Na kualidadi di natural di Sidadi Velha, N ta aprizenta nhas parabens! Konven kontinua ta labanta kel ki e Bersu di Nos Tudu, ki nu teni pritenson pa ser patrimoniu non so nasional, mas tanbe di mundu interu!

N ten un puema ki ta inaltesi Sidadi Velha enkuantu furnalha inisial di nos identidadi.

N ta gostaba di manda nho el, i kazu nhu gosta nhu ta spadja-l.

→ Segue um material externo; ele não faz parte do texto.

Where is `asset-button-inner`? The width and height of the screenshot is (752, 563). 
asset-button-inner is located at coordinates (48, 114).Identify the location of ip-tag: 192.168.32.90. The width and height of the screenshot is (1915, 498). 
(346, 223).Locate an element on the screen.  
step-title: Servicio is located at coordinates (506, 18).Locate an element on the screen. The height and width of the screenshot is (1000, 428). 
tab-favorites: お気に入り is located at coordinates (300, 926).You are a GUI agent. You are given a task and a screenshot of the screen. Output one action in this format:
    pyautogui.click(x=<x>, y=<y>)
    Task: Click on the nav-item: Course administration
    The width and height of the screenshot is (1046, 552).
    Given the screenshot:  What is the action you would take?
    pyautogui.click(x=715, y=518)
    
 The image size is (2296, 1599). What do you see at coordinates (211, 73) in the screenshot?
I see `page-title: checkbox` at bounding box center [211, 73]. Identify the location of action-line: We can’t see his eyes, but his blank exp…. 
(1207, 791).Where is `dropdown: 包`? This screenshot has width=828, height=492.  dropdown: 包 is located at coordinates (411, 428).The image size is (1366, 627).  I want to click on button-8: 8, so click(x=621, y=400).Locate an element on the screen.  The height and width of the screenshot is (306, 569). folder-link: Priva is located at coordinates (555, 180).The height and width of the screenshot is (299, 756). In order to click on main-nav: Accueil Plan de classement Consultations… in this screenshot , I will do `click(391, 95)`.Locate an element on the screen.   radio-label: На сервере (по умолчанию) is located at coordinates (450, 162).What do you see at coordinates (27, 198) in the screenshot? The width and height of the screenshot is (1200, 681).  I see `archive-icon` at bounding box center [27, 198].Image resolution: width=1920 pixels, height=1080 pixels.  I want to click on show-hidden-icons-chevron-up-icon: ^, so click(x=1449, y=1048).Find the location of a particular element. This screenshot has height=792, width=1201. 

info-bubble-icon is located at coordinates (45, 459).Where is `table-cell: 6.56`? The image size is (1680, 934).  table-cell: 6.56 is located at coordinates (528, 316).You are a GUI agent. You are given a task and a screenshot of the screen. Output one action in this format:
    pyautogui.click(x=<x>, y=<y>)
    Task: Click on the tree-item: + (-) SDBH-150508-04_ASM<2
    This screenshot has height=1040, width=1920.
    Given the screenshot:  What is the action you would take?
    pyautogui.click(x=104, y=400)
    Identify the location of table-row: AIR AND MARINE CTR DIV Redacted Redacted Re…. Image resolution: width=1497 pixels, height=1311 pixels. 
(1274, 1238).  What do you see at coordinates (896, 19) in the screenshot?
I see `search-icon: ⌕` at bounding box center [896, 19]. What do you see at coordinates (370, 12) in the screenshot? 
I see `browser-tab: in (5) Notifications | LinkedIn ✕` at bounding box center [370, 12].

Di favor, nhu manda-m e-mail di nho.
Nha e-mail e: marciano.moreira@gov1.gov.cv

o

marciano_moreira@yahoo.com


Obrigadu

Anónimo disse...

Cidade Velha é a primeira cidade europeia em África e a Praia é a cidade capital de Cabo Verde. Um berço nunca é abandonado por falta de segurança. O berço de Santiago é Santa Catarina. Historicamente a Cidade Velha uma referencia de peso, mas estória do Portão di Nos Ilha é mais poesia que outra coisa. Lá onde os cabo-verdianos de livre vontade povoaram determinados locais, lá nasceu o berço da nacionalidade e o sentimento de pertença. Seja em Santiago ou noutras ilhas.

Anónimo disse...

Paulino!
O tempo vôa mesmo...Em todos os sentidos, vôa qdo estamos com alguém que gostamos, vôa, mas vôa muiiito quando se refere aos nossos filhos. Parece que foi ontem, que miha filha, estava no jardim e veio me dizer que a lição de casa era pedir aos pais a canção de ninar, que cantavamos para ela....E eu cantei um pedacinho : Ouviram do ipiranga, as margens plácidas.... dos filhos desta terra és mãe gentil, pátria amada Brasil... Isso mesmo, a canção de ninar de meu filhos era o hino nacional. E o tempo vôou,Meus filhos já são gente grande para o mundo, mas para mim, ah! para mim são apenas meninos. Sua filha é linda, e a minha filha Gabi, pediu para eu te dizer, que a foto de sua filha e amiguinha dela, está muito linda.
Um abraço verde e amarelo.
Ze!

Eurídice Monteiro disse...

Olá Lino

Gostei deste texto sobretudo por causa da tua sensibilidade em tocar nas palavras.

Força Cidade Velha!

Se for preciso juntaremos tod@s para exigirmos a verdadeira dignificação deste nosso berço (uma palavra, um poema, um hino, uma homenagem, etc.).

Ab

Paulino Dias disse...

Valeu, Eury!

E como caboverdeano dos sete costados e um eterno apaixonado pela Cidade Velha, podes desde já contar comigo!